In their studio, across the driveway from their home, the Schriefers make all their swords from hickory boards from Sanford’s Seacoast Hardwood Lumber and Plywood. A dense and rugged wood, hickory nicely replicates the feeling of a metal sword. The Schriefers select boards with a long straight grain so that, Trent says, “if you took the sword and bashed it against something hard, it won’t snap or shatter, making for safer training.” A single waster takes about three weeks to complete. After Trent cuts a blank using a bandsaw, he lets it rest for a week or so, allowing the wood to acclimate to the workshop’s humidity level, which prevents the wood from splitting or tearing. Trent does most of the sword shaping using a router, then grinds and sands the wood to finish it. A sword’s balance is affected by its length and width, as well as the size and shape of its ricasso (the unsharpened length above the guard), its fuller (the groove down the center of the sword), and the pommel (the knob on the hilt).
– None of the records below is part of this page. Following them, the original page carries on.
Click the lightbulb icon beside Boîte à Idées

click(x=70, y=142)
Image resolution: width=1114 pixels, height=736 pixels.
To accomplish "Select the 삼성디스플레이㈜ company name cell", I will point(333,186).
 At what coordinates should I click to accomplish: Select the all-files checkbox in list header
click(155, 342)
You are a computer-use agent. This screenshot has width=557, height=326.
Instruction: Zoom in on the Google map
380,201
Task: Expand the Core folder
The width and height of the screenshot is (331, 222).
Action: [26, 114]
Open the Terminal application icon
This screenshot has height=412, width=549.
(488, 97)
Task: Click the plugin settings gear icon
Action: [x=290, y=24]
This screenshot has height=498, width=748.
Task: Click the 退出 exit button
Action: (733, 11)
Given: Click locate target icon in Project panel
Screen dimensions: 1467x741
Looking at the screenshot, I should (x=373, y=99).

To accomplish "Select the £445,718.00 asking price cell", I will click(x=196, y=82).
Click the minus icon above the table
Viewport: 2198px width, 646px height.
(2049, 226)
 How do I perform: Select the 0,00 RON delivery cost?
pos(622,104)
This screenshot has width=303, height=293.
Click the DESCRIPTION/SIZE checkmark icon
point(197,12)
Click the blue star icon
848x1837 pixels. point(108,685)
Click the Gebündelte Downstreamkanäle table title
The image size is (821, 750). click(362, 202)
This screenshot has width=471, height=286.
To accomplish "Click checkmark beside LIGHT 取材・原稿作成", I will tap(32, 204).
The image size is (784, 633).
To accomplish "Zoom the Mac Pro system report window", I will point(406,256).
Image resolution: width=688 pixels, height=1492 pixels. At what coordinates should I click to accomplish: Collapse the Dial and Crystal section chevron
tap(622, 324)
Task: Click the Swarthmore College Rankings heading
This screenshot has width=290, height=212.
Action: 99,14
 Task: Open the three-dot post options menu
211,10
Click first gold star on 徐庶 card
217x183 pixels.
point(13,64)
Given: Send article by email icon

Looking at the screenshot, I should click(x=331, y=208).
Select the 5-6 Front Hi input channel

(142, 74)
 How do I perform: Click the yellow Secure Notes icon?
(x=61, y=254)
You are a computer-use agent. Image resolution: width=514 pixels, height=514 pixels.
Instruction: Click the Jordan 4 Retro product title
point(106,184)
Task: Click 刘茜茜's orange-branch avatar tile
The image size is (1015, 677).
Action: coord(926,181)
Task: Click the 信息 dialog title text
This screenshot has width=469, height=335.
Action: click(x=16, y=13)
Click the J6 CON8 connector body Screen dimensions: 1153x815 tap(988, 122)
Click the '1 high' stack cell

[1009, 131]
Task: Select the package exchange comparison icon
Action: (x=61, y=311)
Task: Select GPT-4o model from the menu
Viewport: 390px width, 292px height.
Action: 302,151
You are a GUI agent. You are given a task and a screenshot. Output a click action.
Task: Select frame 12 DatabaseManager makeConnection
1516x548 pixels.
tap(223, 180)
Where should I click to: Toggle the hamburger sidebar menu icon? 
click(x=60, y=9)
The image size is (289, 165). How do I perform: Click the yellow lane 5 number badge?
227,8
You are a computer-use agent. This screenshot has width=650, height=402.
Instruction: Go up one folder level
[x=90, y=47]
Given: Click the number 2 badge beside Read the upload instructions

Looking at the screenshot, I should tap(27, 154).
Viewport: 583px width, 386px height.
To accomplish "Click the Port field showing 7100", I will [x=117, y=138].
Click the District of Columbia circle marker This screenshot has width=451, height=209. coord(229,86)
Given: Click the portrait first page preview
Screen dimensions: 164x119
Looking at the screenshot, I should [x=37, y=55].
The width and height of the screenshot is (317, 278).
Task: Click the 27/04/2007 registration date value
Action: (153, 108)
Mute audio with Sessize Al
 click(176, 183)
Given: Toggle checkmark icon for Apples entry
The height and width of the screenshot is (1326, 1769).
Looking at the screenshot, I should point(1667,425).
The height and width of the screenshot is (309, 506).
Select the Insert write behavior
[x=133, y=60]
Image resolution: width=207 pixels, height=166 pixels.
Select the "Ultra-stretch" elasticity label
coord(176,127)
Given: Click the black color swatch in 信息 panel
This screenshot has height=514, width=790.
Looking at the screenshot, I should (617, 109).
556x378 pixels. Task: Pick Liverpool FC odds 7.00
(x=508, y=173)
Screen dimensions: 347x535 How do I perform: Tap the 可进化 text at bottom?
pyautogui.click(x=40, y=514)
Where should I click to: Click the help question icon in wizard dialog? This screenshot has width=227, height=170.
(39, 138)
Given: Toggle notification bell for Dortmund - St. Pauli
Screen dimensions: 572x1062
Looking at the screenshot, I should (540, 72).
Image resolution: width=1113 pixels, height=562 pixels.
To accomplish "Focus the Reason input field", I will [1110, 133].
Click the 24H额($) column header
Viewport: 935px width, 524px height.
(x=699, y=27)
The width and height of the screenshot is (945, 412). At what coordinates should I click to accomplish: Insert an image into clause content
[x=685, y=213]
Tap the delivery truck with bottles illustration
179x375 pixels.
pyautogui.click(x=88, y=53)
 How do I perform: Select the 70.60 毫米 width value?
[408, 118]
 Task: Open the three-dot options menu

Hickory Arms’s clientele includes martial artists, cosplayers, and stage-combat artists, but no matter who’s buying or why, each sword comes ready for sparring. The Schriefers have made models of Chinese broadswords, tai chi swords, and historically accurate European longswords and two-handed great swords, among others. Less historically accurate: elven daggers, hobbit swords, lightsaber bokkens, and other weapons inspired by fantasy books and pop culture. A laser engraving machine can inscribe words and emblems, and Colleen also uses it to make colorful, custom shields, popular with kids.
Most Hickory Arms sparring swords cost $50 to $80. “We could charge way more — it’s a sword, a lot is associated with it,” Trent says. “But if you think about it, when it comes to the virtues of chivalry, why would we sell a sword, a symbol of tradition and culture, for more?” Mentioning their swords are made in Maine has long been a useful marketing tool. “People literally think we take a tree and an axe, and a sword just pops out,” Trent says. “People can’t get over the fact that our swords come from the rugged north.”